Scraping Instagram – Take 3

flickr photo shared by JeepersMedia under a Creative Commons ( BY ) license

I started to apologize for writing three posts on this and promising not to do any more but I reconsidered. This is my site. I’ll write whatever I want. Skip it if it bores you or exile me from your feed reader.1

Alan’s comment got me thinking that using spreadsheet formulas was not necessary and it felt awkward to me anyway. So I figured out how to do it all in the php. I’ll include the relevant portion of the code below. You can get the whole thing here.

The key is substr_count which will find stuff in a string and count it.
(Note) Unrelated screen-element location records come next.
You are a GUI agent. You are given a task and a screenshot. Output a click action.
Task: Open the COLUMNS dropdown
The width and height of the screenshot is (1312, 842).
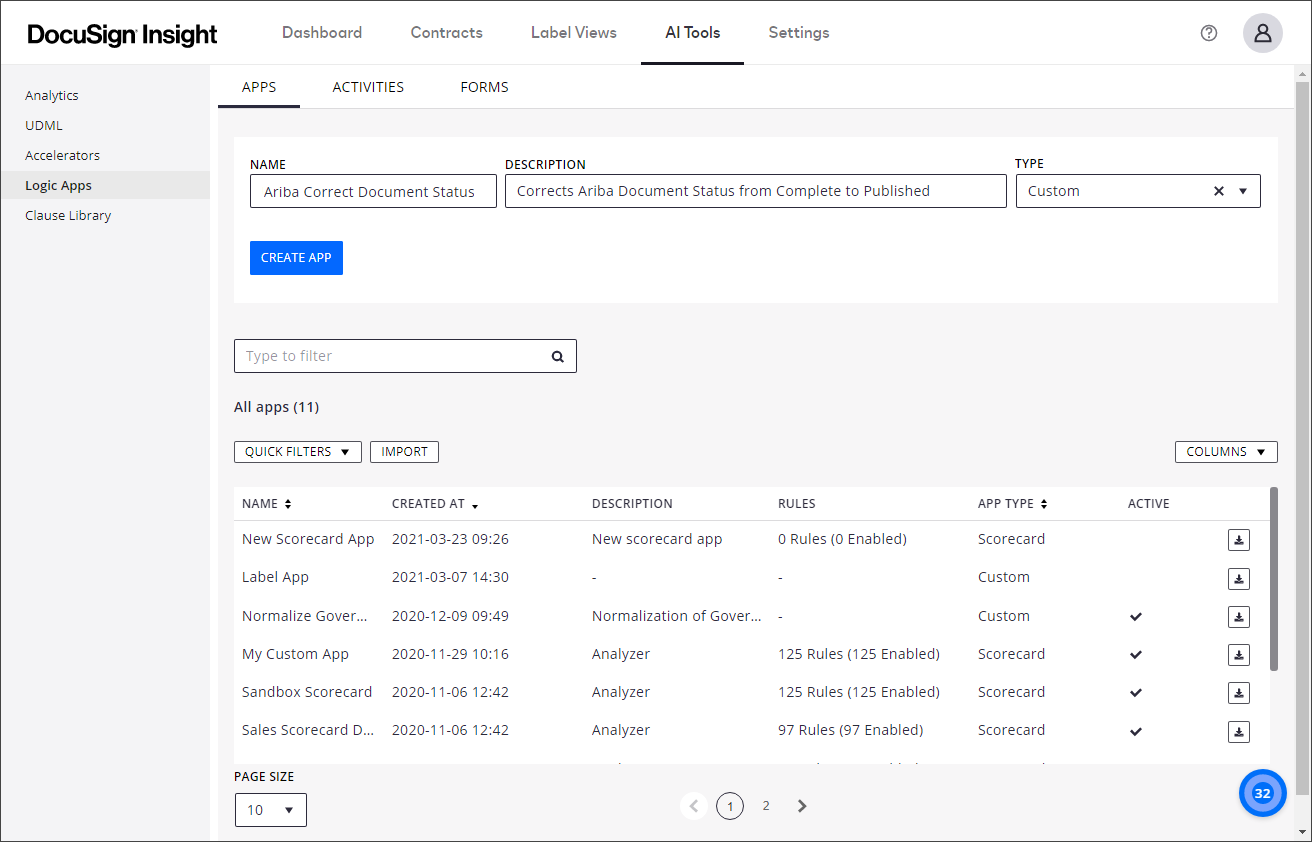click(1226, 451)
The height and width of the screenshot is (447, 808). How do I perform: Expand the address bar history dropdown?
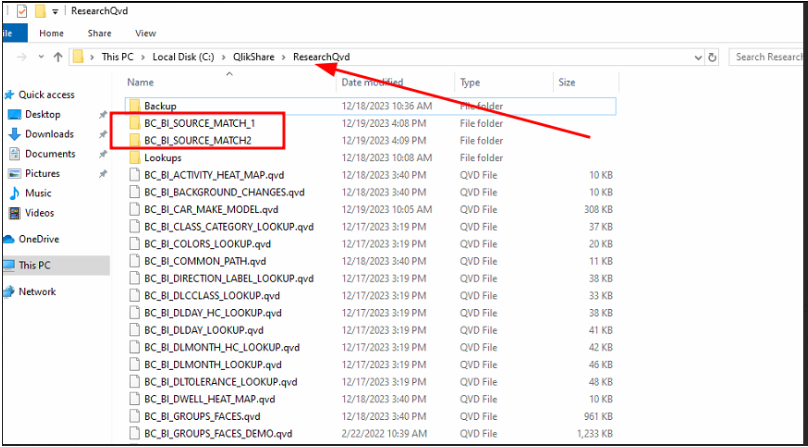[x=698, y=57]
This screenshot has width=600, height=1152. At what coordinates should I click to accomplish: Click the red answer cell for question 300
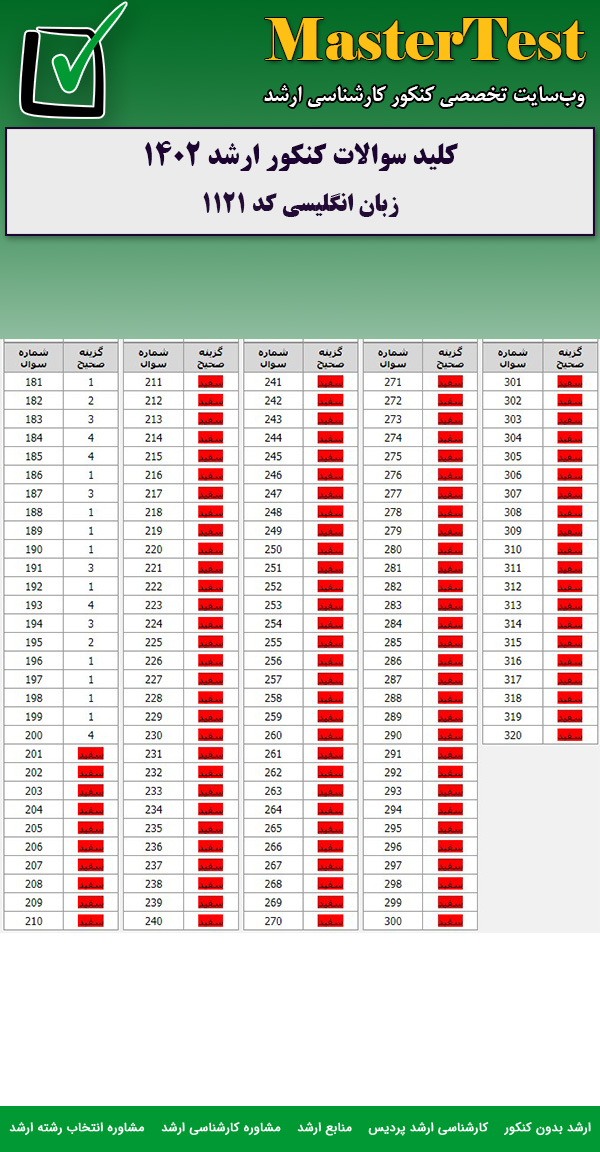pyautogui.click(x=450, y=921)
The other little piece is boolval which returns true if it’s greater than 0.

//$caption gets all the text associated with the instagram post
                $caption = $media->caption->text;
                $filter = $media->filter;
//$hashcount looks at $caption and counts how many times it finds a #
                $hashcount = substr_count($caption, '#');
//$hashtrue looks at $hashcount and if it's >0 it returns true
                $hashtrue = (boolval($hashcount) ? 'true' : 'false');
//same pattern here counting @ instead
                $atcount = substr_count($caption, '@');
                $attrue = (boolval($atcount) ? 'true' : 'false');
//add the results to the CSV                
				array_push($list, $username . '?' . $likes . '?' . $comments . '?' . $link . '?' . $caption . '?' . $filter . '?' . date(DATE_RFC2822) . '?' . $hashtrue . '?' . $hashcount . '?' . $attrue . '?' .$atcount) ;

1 Plus no one reads blogs any more. Shouldn’t you be on Twitter or vaping?

Comments on this post

  1. Luke said on July 24, 2015 at 3:31 pm

    I’m definitely going to delete you from Google Reader after this one.

    • Tom Woodward said on July 24, 2015 at 7:48 pm

      Damn it. Now I’m eating into my core constituency. It’s you, Alan, and Jim. But I must maintain my integrity as a blogger. Come what may.

      • Luke said on July 25, 2015 at 11:38 am

        Sorry. I gotta do what I gotta do. But you might be temporarily saved, apparently Google Reader is like down for some maintenance or something. I’ll have to try again later.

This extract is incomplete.